### DOCUMENT EXCERPT
_ _ _ _

I walked out one Tuesday morning to find 30 pounds of nearly ripe figs pecked open. It looked like a crime scene. Now, I use organza bags. It is tedious to bag individual fruit clusters, but it is the only 100% effective method I’ve found.
Reflective tape and plastic owls do not work. I watched a Mockingbird perch directly on my plastic owl’s head while eating a fig. Don’t waste your money on gimmicks.
Step-by-Step Harvest Guide
Knowing when to pick a Conadria is tricky because it doesn’t turn black or purple. If you pick it too early, it’s latex-heavy and tasteless.
- Check the droop: The fruit stem should give way, causing the fig to hang vertically rather than sticking out sideways.
- Touch test: The fruit should feel like a partially filled water balloon—soft and yielding, but not mushy.
- Look for the crack: You want to see tiny fissures or “stretch marks” in the skin; this indicates the sugar content has maximized and the skin is expanding.
- Twist, don’t pull: Lift the fruit upward toward the branch to snap the stem cleanly. Pulling down can tear the bark.
- Chill immediately: Figs stop ripening the moment they leave the tree. Get them into a 36°F cooler within an hour to halt fermentation.
Culinary Versatility and Storage
The flavor of a Conadria is distinct. It isn’t the heavy, molasses flavor of a Black Mission. It’s lighter, cleaner—more like a fine Pinot Noir compared to a heavy Cabernet. Through our work with Exotic Fruits and Vegetables farm, we have discovered that this lighter profile makes it versatile for savory pairings.

_ _ _ _

### INPUT DATA
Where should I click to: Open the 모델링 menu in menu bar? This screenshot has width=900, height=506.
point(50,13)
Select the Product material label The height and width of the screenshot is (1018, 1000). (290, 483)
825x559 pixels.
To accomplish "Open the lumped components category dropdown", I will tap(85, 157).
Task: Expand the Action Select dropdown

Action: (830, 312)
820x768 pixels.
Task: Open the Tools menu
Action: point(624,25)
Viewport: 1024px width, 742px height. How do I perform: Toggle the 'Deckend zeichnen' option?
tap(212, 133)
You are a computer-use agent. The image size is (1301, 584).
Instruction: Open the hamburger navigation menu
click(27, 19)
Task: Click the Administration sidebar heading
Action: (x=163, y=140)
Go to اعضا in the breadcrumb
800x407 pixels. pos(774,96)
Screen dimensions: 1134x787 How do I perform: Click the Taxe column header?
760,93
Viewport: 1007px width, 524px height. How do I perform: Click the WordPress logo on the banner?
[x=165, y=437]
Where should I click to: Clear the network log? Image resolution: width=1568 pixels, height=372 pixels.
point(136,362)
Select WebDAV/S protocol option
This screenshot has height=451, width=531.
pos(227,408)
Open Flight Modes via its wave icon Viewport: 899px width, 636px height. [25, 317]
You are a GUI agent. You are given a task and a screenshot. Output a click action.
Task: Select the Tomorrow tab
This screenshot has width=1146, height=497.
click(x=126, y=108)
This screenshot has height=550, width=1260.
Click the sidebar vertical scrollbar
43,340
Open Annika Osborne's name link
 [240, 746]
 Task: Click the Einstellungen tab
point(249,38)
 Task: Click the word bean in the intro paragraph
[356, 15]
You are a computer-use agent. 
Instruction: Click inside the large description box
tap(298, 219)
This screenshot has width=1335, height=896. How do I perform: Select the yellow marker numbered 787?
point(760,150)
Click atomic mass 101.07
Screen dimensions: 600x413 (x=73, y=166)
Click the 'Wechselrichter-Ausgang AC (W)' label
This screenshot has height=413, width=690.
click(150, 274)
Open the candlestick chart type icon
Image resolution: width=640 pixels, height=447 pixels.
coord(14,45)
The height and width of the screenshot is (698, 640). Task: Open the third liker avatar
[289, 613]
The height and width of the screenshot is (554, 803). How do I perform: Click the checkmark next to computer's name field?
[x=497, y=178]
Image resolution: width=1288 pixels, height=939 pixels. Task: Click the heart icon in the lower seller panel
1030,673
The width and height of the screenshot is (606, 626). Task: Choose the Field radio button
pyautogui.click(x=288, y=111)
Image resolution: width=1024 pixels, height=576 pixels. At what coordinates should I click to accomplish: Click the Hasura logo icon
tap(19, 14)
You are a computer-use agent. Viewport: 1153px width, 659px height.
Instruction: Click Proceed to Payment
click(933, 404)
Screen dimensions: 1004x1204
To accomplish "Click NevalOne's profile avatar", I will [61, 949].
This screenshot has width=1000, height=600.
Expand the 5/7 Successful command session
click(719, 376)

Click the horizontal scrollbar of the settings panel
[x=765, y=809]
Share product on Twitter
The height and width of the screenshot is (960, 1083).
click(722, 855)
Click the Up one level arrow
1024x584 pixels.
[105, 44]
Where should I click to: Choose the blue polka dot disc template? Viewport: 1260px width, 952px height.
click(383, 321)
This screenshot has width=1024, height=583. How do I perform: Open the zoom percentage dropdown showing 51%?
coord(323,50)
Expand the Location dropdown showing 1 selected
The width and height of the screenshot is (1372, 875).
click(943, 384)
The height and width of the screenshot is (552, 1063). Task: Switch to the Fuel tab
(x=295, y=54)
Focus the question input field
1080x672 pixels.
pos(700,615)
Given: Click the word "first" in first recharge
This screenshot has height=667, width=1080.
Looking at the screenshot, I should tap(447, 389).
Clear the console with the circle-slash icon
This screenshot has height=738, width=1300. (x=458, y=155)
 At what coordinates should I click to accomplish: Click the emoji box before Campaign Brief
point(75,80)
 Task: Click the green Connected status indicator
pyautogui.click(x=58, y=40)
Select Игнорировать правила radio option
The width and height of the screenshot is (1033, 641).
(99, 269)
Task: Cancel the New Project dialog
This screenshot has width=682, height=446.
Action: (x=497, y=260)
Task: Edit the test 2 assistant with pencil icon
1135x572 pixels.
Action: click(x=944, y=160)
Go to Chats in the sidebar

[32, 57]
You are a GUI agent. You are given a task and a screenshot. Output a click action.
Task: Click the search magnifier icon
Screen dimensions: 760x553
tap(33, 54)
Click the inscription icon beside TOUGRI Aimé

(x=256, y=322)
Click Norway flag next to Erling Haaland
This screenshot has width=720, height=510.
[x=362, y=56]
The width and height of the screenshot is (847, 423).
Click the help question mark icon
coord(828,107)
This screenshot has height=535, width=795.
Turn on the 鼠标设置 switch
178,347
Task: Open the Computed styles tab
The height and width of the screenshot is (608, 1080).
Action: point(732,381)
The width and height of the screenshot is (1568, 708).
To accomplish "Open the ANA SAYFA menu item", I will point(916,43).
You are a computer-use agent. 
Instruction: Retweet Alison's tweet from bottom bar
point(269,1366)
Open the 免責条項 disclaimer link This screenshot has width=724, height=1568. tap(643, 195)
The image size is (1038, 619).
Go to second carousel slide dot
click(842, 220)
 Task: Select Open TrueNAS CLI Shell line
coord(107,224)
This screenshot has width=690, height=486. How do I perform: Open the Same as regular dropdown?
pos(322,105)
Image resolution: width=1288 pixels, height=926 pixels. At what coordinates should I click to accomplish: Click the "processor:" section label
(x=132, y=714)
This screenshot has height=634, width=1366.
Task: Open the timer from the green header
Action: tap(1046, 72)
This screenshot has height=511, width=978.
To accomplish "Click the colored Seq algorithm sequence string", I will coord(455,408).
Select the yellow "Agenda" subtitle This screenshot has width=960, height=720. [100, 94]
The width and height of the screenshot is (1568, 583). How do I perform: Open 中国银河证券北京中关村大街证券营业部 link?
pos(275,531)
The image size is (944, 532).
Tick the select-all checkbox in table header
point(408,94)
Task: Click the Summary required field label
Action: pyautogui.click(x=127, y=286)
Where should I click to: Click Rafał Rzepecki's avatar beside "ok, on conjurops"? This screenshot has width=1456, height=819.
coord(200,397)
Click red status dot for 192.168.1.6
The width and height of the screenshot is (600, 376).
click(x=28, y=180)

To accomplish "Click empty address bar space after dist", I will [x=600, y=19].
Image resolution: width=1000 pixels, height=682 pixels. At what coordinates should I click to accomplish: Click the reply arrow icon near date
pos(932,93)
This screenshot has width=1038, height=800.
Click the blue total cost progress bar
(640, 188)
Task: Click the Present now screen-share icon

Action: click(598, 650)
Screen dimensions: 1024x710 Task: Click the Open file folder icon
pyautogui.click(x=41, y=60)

_ _ _ _

### WORK INSTRUCTION A
Rewrite the Conadria fig text between "I walked out" and "method I’ve found.", inclusive, putting "mesh bags" in place of "organza bags".
### WORK INSTRUCTION B
Based on the Conadria fig text, answer yes or no to each statement and quote the words that decide it: (i) Plastic owls keep birds away from the figs. (ii) A ripe Conadria turns black or purple. (iii) Picked figs should go into a 36°F cooler within an hour.
The records are separate material and have nothing to do with the Conadria fig text.

### EXERCISE RESPONSE A
I walked out one Tuesday morning to find 30 pounds of nearly ripe figs pecked open. It looked like a crime scene. Now, I use mesh bags. It is tedious to bag individual fruit clusters, but it is the only 100% effective method I’ve found.

### EXERCISE RESPONSE B
(i) No: "Reflective tape and plastic owls do not work."
(ii) No: "it doesn’t turn black or purple."
(iii) Yes: "Get them into a 36°F cooler within an hour to halt fermentation."